Supporters of Democratic frontrunner Joe Biden have spent this past week chasing the hopium dragon as their candidate became president-elect, and as if to intensify the schadenfreude, they have even appropriated the likeness of alt-right icon Pepe the Frog to do it. The most shared of these memes is one of a forlorn Pepe breathing copium via a nasal mask, but others have taken more creative liberty in portraying the MAGA crowd as sore losers in the violent throes of grief.  This online relishing of the defeat reached meteoric highs last week as a Twitter account with the handle @CopingMAGA already attracted over 56,000 followers by posting screenshots of pro-Trump meltdowns on right-wing hotbeds such as 4chan. On Reddit, left-leaning subreddits are gawking at the post-election ramblings of right-wing influencers like Charlie Kirk and Steven Crowder.

But outside of this churlish internet bubble, others are pleading for more grace and civility. In a Nov. 3 editorial in The Forward, veteran journalist Jodi Rudoren pleaded, “If your guy wins, don’t gloat.” After Biden’s Nov. 7 victory, ABC News correspondent Steve Osunsami tweeted, “If you’re celebrating, remember that you have friends who feel like you did in 2016.”

Conversely, Congresswoman Rashida Tlaib tweeted a gif with the caption, “Me, trying my best not to rub it in. I am really trying, but it is so hard.” Silicon Valley actor Kumail Nanjiani also took to Twitter to say, “We must heal. But first, we must gloat.” Meanwhile, ABC News reported that a voter fraud prevention hotline manned by the Trump campaign has been flooded with prank calls mocking the president for his defeat.

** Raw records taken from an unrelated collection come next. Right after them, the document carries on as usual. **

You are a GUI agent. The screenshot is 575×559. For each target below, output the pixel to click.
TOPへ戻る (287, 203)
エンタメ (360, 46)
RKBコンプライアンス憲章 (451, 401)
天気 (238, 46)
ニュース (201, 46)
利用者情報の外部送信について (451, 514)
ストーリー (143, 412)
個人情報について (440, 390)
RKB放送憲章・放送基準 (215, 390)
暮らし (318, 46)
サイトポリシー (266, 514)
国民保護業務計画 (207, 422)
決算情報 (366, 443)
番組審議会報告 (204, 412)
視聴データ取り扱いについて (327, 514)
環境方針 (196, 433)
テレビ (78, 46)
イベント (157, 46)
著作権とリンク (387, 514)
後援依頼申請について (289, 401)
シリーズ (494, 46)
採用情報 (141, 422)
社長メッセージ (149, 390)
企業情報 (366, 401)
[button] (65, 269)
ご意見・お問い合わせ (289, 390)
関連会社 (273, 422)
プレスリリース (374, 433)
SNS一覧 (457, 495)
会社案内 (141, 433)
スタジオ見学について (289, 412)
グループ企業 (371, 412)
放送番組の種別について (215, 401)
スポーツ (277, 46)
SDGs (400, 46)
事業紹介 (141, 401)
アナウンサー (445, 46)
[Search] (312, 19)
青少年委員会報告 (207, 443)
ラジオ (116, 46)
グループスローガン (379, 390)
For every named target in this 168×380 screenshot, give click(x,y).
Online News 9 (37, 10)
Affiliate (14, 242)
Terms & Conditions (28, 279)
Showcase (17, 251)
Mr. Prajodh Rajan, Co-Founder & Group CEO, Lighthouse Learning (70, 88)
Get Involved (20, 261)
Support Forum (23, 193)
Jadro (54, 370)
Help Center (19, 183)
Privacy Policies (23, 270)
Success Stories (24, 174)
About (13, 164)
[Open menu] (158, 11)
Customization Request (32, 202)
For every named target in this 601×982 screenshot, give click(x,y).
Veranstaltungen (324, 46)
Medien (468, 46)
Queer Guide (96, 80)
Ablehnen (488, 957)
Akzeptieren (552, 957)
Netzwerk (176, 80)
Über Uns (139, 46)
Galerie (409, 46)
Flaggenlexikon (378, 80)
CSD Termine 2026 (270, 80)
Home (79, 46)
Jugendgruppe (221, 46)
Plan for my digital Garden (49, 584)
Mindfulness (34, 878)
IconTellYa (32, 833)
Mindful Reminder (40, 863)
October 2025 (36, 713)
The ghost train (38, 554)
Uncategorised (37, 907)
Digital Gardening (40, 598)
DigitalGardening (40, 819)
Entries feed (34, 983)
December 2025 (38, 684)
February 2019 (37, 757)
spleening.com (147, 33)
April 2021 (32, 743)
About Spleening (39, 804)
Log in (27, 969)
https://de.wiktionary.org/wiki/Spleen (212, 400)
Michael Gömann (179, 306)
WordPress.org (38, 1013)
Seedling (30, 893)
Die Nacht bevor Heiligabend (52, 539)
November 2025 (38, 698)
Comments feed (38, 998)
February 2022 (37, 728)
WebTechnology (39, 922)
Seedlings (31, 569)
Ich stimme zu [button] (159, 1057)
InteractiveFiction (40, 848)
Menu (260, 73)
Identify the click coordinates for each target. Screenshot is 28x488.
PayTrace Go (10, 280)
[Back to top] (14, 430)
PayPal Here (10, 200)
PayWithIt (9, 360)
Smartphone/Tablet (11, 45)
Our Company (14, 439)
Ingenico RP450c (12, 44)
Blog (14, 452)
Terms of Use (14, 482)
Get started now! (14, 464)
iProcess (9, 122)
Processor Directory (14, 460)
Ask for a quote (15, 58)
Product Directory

Call it classless to succumb to such pettiness, but you would be hard-pressed to argue that Trump and his supporters haven’t engaged in similar behavior. The president frequently stroked his batshit crazy ego by waxing nostalgic about his 2016 victory against Hillary Clinton. His supporters called dissenting voices “triggered snowflakes” and accused them of having “Trump derangement syndrome,” and no female protester could ever let their passions take the wheel without the potential consequence of being turned into an alt-right meme.

“Live by the sword, die by the sword.” These are the words Jesus of Nazareth said to one of his disciples after he struck a servant of the high priest with a “Liberal Tears” coffee mug.

If you’re a Trump supporter who is tapping into the world’s limited copium supply, let this humbling experience be a valuable lesson on the dangers of hubris. If you’re one of millions of anti-Trump Americans basking in the Audacity of Hopium, try not to overdose.